When acceleration is jerky or mass is uncertain, the alignment lane a and its band surface posture that the classical scalar F alone does not show.

POC display policy (simple).

For this POC, we use:

  • a_semantics = "drift-positive"

so larger printed a means more drift / more risk. This is a display choice only; you can flip the semantics (e.g., make +a mean more stability) without changing the math or phi((m,a)) = m.

1) Setup (inputs)

Imagine a small robotic cart on a test rig. The cart is commanded to move forward gently.

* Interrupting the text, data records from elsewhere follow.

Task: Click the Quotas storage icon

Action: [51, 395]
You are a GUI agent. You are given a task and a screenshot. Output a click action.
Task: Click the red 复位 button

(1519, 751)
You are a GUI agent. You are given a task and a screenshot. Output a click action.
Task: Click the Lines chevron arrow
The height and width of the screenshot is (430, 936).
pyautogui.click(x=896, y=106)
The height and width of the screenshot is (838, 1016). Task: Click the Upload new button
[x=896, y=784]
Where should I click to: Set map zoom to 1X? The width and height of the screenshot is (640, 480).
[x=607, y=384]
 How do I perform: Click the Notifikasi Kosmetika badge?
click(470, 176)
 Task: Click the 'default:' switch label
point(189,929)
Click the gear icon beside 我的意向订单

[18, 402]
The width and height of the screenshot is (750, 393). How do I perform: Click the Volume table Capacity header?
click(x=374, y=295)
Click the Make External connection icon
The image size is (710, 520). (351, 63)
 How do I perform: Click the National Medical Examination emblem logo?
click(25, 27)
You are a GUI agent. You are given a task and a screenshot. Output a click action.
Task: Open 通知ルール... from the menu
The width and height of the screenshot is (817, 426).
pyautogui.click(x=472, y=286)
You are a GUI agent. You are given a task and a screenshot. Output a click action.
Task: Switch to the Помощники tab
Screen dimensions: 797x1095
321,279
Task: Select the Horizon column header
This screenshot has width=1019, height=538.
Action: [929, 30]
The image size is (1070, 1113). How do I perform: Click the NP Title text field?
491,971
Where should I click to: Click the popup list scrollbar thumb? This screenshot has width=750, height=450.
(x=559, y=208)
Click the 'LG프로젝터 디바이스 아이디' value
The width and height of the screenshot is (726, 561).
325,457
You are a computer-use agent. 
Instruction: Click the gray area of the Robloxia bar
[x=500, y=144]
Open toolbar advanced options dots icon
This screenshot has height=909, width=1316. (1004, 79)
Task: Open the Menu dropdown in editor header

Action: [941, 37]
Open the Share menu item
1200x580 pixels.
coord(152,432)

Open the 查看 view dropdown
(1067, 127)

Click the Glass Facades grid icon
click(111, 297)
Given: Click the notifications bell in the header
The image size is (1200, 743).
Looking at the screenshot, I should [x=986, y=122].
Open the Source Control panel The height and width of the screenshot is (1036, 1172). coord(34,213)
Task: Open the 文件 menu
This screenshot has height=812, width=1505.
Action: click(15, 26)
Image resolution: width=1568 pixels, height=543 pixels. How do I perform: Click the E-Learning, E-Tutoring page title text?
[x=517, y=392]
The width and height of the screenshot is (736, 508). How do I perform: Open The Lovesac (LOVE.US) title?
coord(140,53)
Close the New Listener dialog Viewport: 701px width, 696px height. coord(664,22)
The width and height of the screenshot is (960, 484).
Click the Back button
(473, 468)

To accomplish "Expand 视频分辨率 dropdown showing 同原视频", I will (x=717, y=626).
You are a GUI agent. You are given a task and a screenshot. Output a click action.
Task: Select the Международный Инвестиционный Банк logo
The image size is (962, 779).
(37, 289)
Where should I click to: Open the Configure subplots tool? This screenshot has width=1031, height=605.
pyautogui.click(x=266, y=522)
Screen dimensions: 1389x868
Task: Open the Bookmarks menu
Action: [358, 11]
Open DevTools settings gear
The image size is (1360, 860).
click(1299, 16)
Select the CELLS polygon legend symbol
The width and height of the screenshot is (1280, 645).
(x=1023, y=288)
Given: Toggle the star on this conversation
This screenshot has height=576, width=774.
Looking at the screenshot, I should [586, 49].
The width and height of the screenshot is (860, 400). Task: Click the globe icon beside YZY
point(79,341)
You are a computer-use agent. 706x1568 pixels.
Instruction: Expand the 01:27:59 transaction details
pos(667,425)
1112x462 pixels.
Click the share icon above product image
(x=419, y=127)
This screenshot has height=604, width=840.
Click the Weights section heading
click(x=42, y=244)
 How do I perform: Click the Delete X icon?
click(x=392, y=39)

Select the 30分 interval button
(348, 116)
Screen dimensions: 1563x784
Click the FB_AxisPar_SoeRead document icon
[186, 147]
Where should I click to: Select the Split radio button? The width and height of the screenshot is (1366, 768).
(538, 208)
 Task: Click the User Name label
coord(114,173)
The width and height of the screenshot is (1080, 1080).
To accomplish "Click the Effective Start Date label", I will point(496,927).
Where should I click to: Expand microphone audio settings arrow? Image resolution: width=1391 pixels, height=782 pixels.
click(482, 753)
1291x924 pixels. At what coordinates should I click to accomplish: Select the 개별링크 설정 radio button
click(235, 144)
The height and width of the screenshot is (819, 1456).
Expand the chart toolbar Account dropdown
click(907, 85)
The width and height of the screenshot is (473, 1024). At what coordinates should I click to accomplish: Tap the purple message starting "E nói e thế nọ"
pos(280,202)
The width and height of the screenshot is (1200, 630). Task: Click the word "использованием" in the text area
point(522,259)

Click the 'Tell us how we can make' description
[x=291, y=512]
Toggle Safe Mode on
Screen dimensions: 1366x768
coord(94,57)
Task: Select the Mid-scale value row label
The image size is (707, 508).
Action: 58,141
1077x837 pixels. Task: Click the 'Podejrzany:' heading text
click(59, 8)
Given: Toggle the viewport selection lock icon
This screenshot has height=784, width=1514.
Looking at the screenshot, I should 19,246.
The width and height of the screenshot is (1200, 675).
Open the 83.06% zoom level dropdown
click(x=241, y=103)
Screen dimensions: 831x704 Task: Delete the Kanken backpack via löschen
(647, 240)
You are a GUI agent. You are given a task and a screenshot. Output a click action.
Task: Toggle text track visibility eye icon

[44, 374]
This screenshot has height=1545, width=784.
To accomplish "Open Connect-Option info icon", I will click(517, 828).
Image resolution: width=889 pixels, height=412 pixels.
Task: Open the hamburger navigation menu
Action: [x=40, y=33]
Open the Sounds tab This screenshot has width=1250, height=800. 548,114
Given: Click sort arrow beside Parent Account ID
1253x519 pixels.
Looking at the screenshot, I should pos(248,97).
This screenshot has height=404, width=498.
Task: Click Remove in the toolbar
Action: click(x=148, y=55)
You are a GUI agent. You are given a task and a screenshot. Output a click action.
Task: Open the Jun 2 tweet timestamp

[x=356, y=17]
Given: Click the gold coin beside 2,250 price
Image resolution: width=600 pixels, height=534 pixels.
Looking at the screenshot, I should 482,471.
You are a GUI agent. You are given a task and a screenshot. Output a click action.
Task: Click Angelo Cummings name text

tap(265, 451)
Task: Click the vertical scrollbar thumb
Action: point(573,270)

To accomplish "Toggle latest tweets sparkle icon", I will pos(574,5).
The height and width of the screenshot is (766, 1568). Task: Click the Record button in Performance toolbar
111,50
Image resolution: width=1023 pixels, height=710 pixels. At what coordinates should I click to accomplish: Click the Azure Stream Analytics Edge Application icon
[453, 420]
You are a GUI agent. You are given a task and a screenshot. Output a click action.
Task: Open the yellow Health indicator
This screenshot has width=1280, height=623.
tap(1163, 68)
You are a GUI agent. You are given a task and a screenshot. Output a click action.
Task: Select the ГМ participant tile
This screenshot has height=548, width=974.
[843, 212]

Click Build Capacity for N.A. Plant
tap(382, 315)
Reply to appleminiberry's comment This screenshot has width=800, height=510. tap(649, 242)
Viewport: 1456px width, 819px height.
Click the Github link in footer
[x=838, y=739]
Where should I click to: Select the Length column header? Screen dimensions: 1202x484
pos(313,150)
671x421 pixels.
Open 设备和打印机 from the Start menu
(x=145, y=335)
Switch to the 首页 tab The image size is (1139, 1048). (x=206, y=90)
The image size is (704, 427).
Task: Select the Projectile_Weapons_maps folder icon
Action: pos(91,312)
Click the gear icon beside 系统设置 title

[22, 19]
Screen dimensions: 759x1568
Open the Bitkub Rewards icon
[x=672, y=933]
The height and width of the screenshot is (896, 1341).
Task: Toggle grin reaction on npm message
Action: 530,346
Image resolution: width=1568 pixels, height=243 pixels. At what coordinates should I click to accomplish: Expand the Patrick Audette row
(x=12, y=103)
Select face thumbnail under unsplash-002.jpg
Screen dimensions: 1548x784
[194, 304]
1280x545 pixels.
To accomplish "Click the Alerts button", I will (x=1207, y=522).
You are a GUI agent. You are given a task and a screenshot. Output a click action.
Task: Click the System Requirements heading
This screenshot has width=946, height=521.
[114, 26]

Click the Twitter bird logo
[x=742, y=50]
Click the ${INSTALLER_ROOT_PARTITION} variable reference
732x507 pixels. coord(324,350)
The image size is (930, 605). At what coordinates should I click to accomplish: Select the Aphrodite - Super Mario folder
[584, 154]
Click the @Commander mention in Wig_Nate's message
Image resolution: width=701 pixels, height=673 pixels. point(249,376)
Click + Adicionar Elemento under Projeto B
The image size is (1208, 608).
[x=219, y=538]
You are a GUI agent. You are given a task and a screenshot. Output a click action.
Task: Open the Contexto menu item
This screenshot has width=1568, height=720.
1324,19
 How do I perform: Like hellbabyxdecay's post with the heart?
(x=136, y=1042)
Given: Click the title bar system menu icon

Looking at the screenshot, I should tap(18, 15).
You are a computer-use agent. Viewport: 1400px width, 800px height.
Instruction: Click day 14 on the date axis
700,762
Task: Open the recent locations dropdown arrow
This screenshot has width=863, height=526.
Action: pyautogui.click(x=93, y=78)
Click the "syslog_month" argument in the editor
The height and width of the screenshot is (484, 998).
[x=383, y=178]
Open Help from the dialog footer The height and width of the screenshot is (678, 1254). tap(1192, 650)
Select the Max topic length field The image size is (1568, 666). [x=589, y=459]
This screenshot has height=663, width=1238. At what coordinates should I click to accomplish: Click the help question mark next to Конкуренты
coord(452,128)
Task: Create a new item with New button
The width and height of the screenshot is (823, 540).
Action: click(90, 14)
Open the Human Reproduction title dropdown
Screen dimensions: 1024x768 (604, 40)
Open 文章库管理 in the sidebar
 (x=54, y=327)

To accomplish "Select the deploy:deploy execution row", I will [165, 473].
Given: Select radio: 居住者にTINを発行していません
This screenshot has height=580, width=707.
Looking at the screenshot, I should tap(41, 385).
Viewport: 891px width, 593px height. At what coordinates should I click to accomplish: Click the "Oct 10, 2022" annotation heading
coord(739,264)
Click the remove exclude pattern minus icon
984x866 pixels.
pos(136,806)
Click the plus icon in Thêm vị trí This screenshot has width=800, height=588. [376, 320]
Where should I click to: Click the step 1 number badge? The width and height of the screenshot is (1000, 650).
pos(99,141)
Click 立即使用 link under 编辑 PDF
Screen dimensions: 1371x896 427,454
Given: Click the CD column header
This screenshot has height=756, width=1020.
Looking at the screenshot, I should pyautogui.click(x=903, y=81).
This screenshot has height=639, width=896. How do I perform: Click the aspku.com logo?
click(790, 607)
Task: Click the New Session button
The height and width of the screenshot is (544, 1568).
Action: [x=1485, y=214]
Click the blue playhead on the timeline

You know its mass to a reasonable approximation, and you record two acceleration samples a short time apart:

  • The first sample is during a slightly jerky start.
  • The second sample is when motion is more settled.

We model:

  • Mass of the cart (approximate):
    • m_m = 20.0 kg, m_a = +0.05
    • The cart mass is fairly well known (small alignment, near-calm).
  • Acceleration measurements (instantaneous):
    • a1_m = 0.90 m/s^2, a1_a = +0.65 — jerkier instant (controller still settling)
    • a2_m = 1.10 m/s^2, a2_a = +0.10 — smoother instant (steady push)

In SSM:

  • Each quantity is represented as (m, a) with a in (-1,+1).
  • Collapse is phi((m,a)) = m — we drop the alignment lane and keep the magnitude.

Our target.

  • Use F = m * a
  • Compare Classical force vs SSM force (m_F, a_F).

2) Classical calculation

Ignoring alignment, we do the usual Newton’s law with an average acceleration:

# classical illustration (no external packages required)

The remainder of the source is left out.